→ **Activity**: Find the line that contains "You are a computer-use agent. The"; please output it and each line after it, exactly as shown, up to the end of the entries below, skipping pictures.

*** Opening of Data for this task ***

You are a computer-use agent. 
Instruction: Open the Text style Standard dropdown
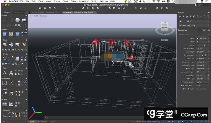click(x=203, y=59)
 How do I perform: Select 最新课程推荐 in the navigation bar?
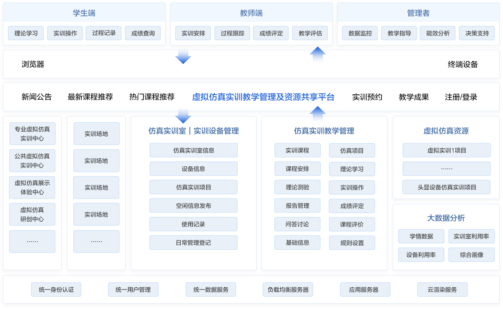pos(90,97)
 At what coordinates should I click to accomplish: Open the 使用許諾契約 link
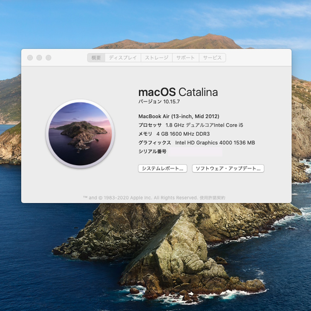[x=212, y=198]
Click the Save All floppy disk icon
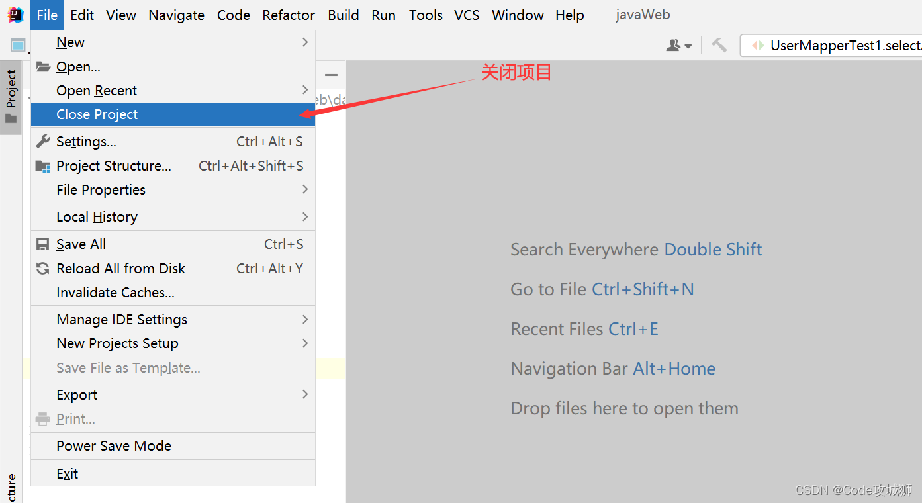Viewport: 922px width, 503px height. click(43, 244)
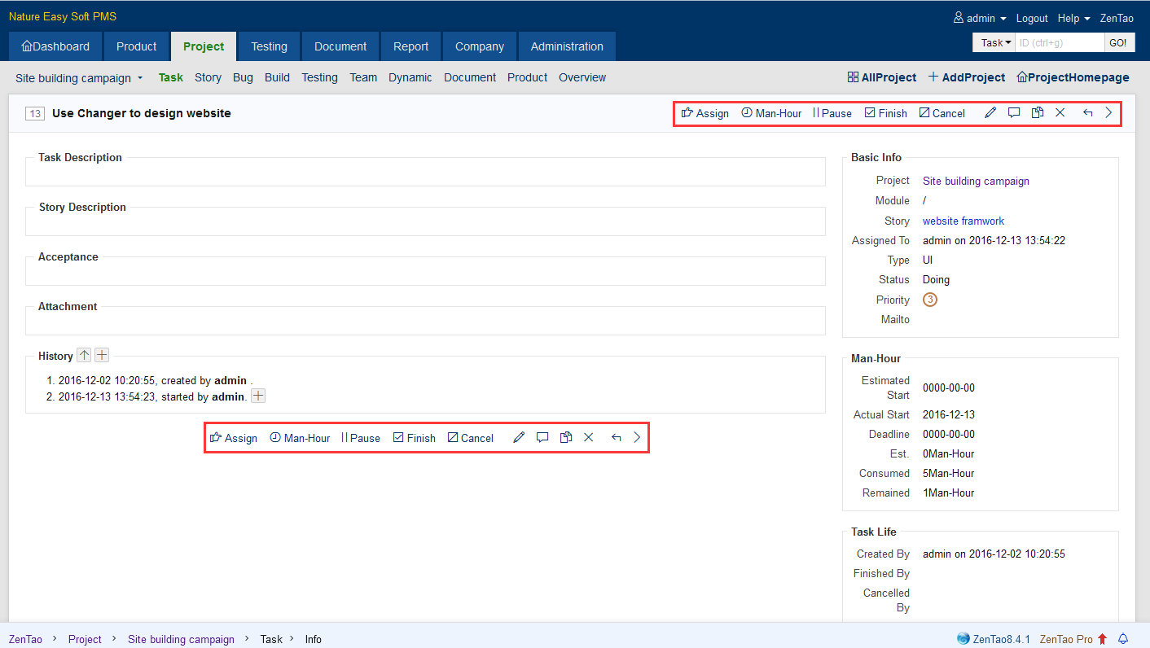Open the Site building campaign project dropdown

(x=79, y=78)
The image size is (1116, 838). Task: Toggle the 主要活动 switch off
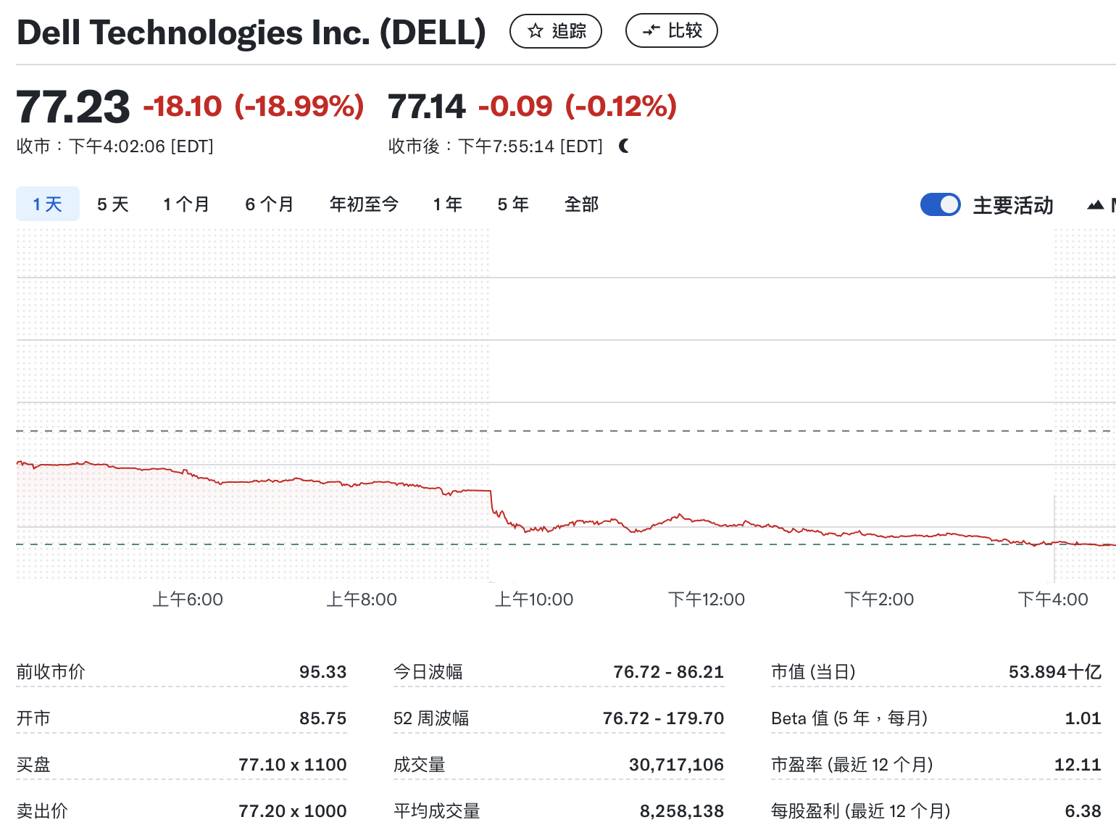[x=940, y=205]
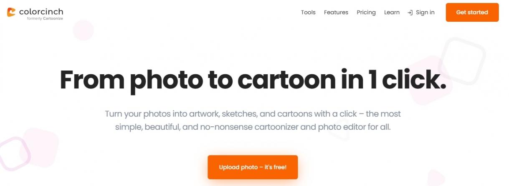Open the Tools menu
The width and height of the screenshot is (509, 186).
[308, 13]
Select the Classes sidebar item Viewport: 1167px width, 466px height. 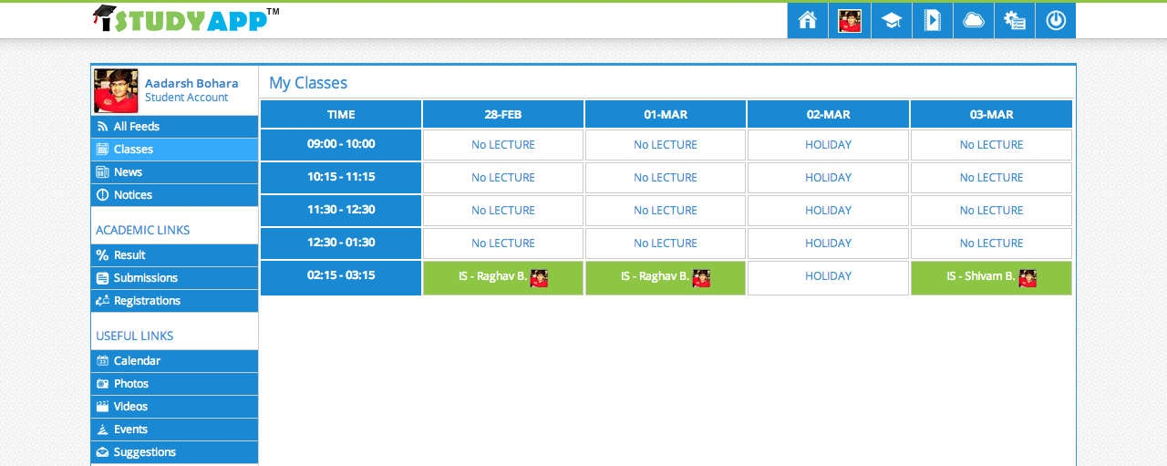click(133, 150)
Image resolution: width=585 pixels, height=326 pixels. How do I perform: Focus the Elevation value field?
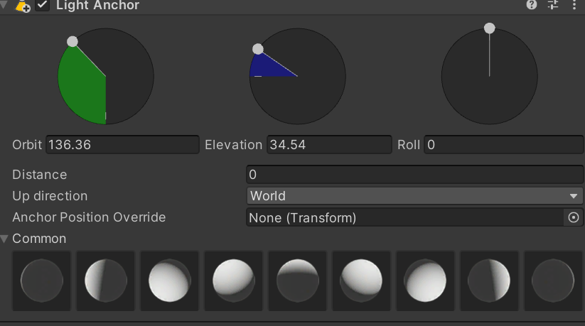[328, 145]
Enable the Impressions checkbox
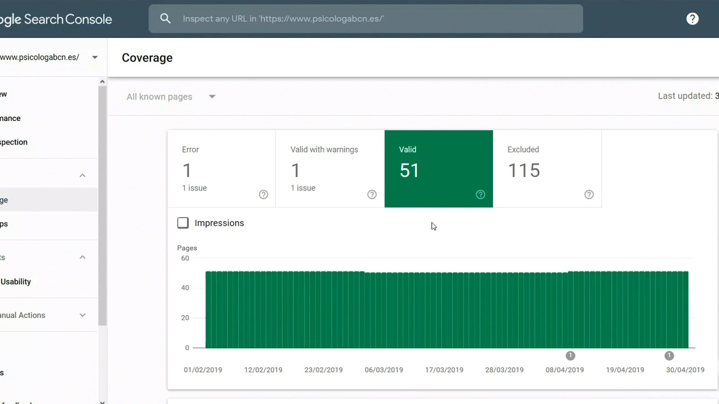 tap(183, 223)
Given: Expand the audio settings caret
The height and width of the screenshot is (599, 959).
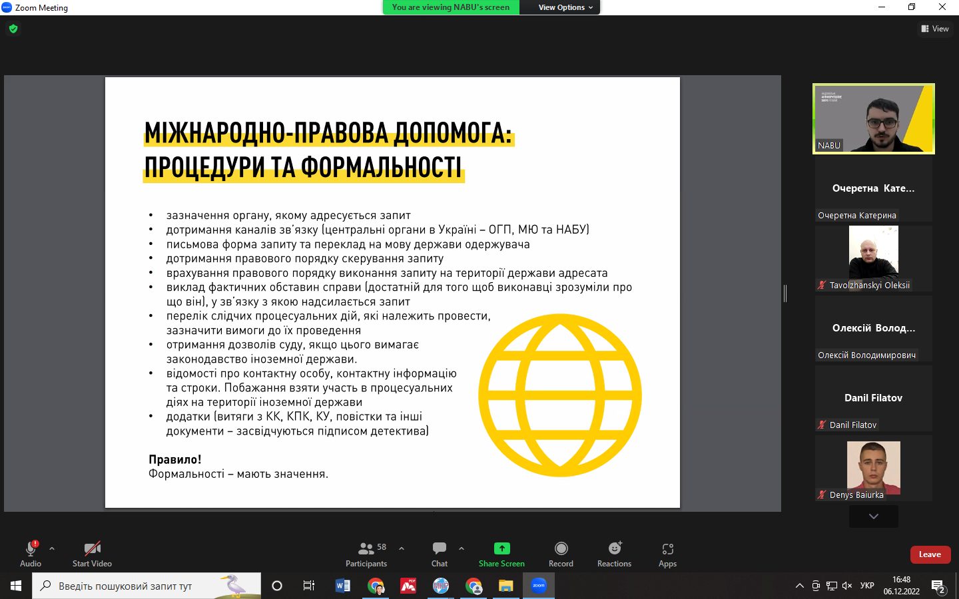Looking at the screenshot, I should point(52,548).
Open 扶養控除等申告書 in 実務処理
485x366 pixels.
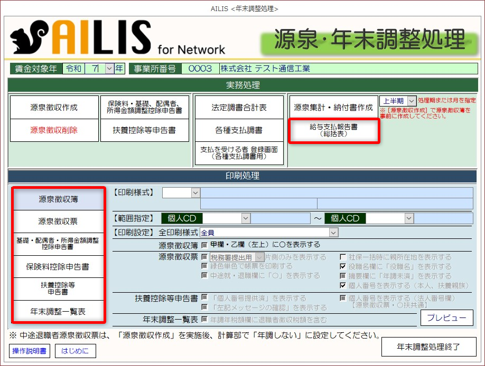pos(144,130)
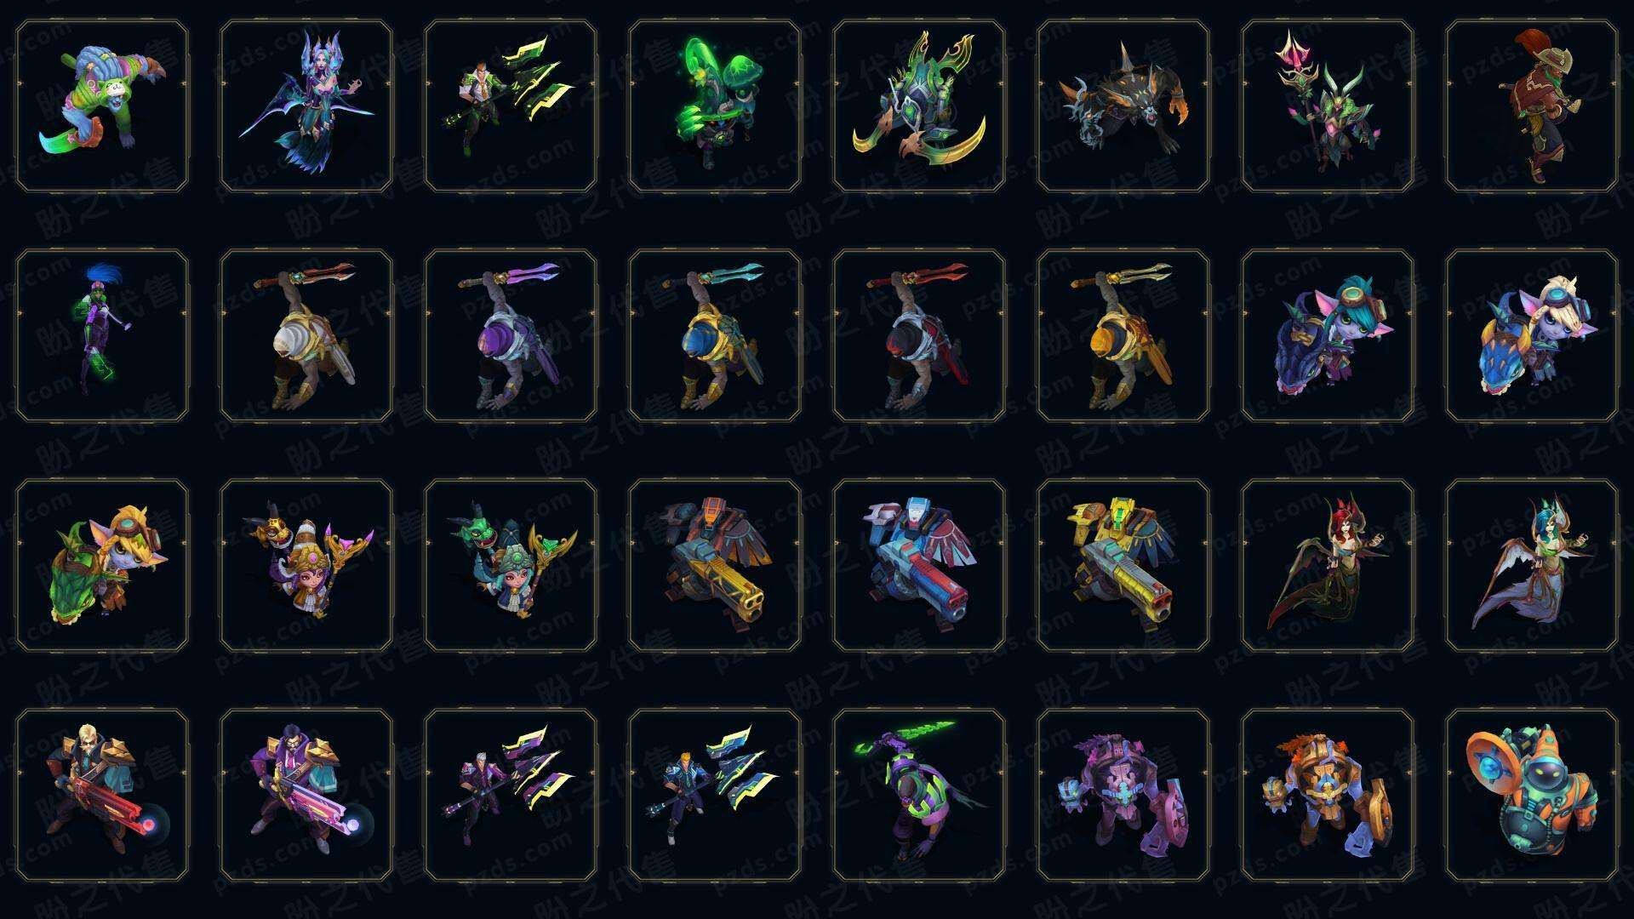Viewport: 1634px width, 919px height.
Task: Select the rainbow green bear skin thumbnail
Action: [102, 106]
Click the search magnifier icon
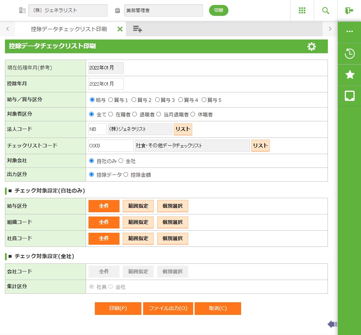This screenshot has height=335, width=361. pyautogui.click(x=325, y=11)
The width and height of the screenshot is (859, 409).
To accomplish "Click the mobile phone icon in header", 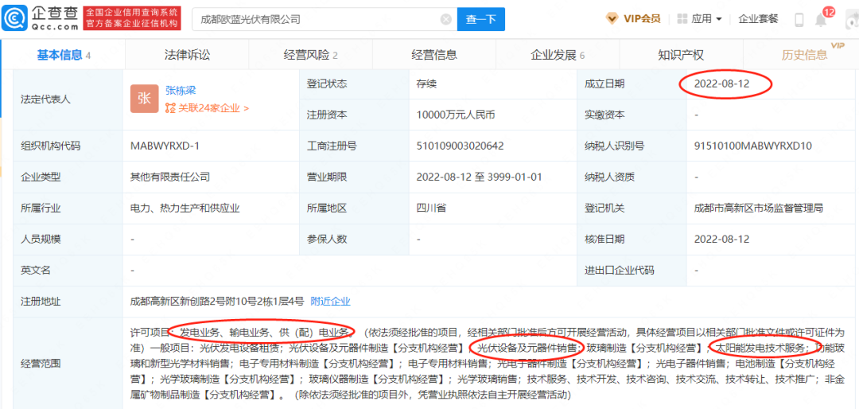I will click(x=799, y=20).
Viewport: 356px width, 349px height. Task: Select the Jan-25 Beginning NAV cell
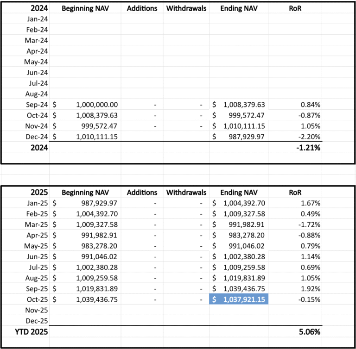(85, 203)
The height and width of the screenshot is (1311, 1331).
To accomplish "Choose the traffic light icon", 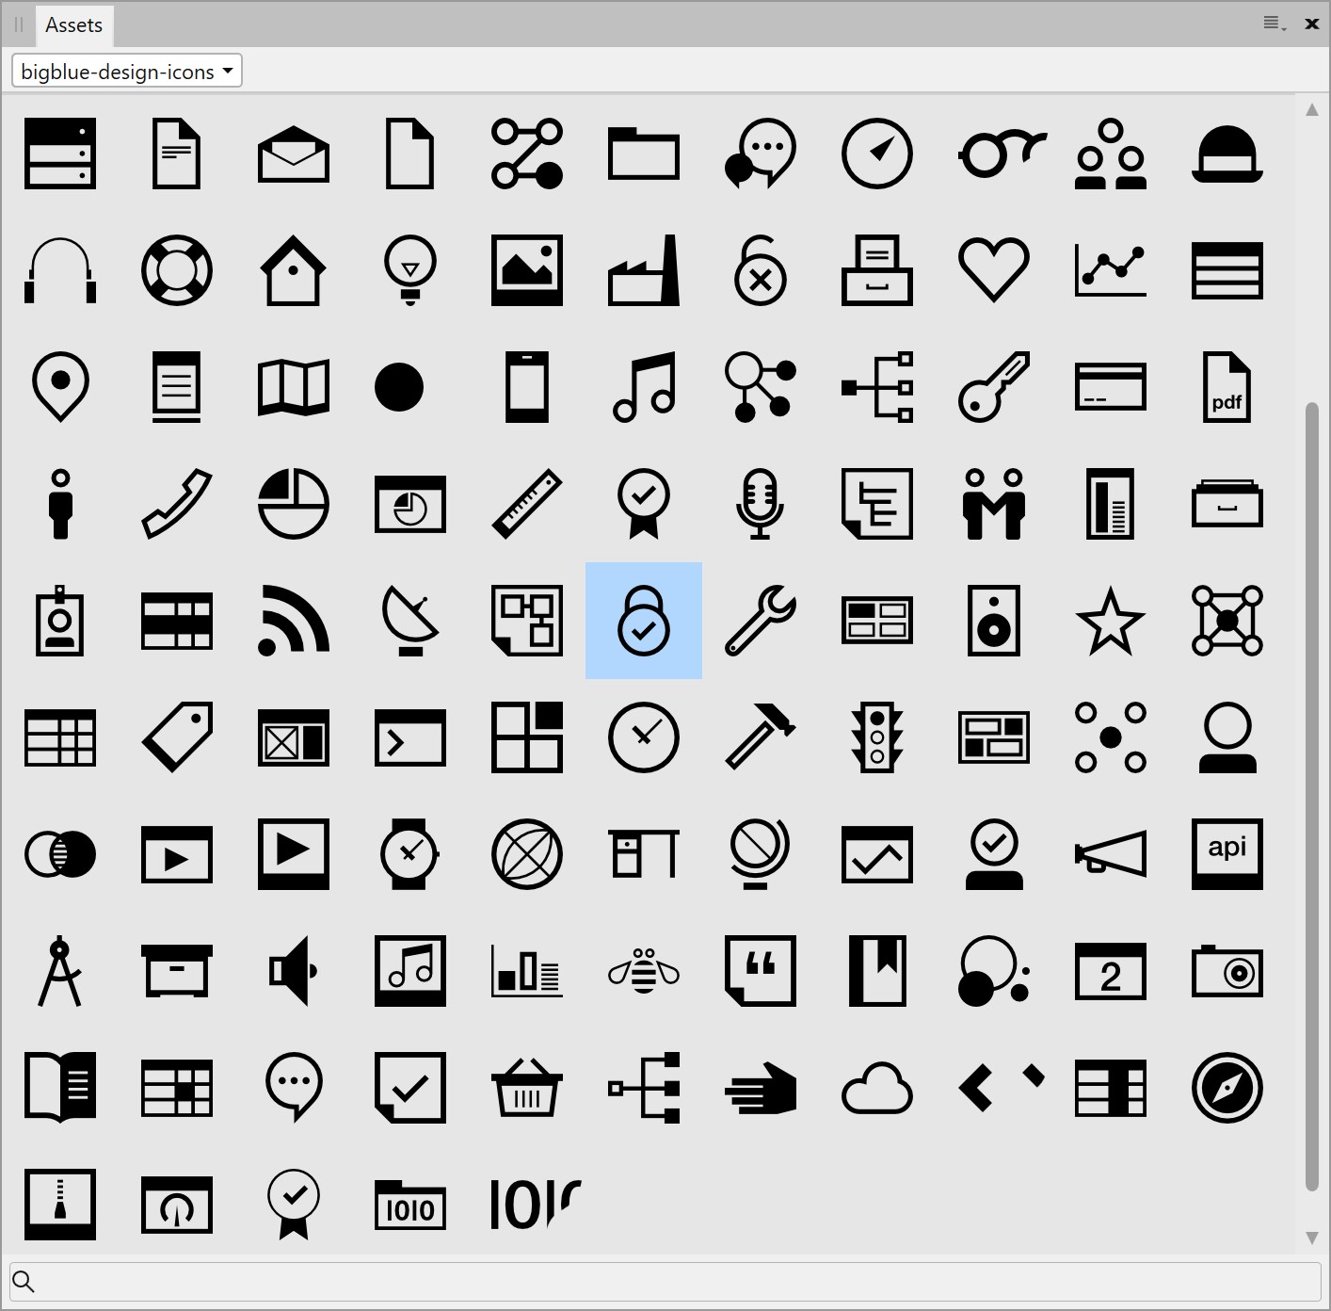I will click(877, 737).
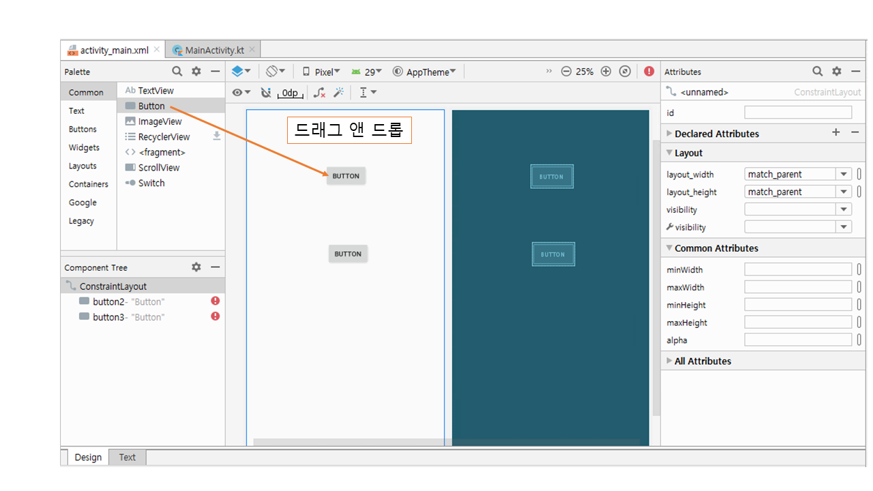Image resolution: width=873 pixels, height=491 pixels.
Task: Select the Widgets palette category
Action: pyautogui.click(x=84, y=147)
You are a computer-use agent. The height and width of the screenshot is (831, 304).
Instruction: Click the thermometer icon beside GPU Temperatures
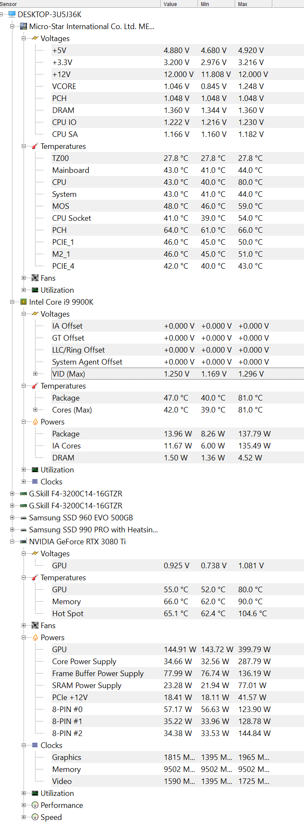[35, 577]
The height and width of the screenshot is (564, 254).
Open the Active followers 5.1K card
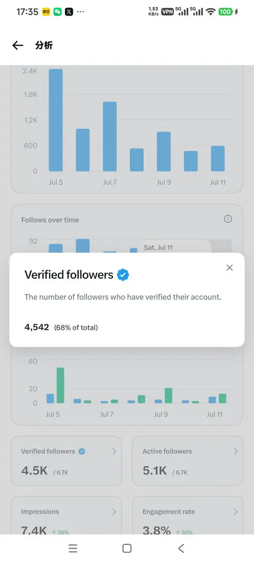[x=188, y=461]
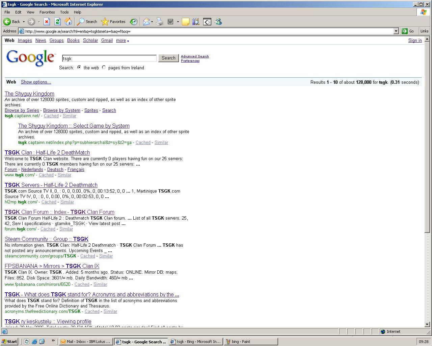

*** Close of Data for this task ***

→ **Written solution**:
You are a computer-use agent. The height and width of the screenshot is (831, 304).
Instruction: Click the thermometer icon beside GPU Temperatures
[35, 577]
The height and width of the screenshot is (564, 254).
Open the Active followers 5.1K card
[x=188, y=461]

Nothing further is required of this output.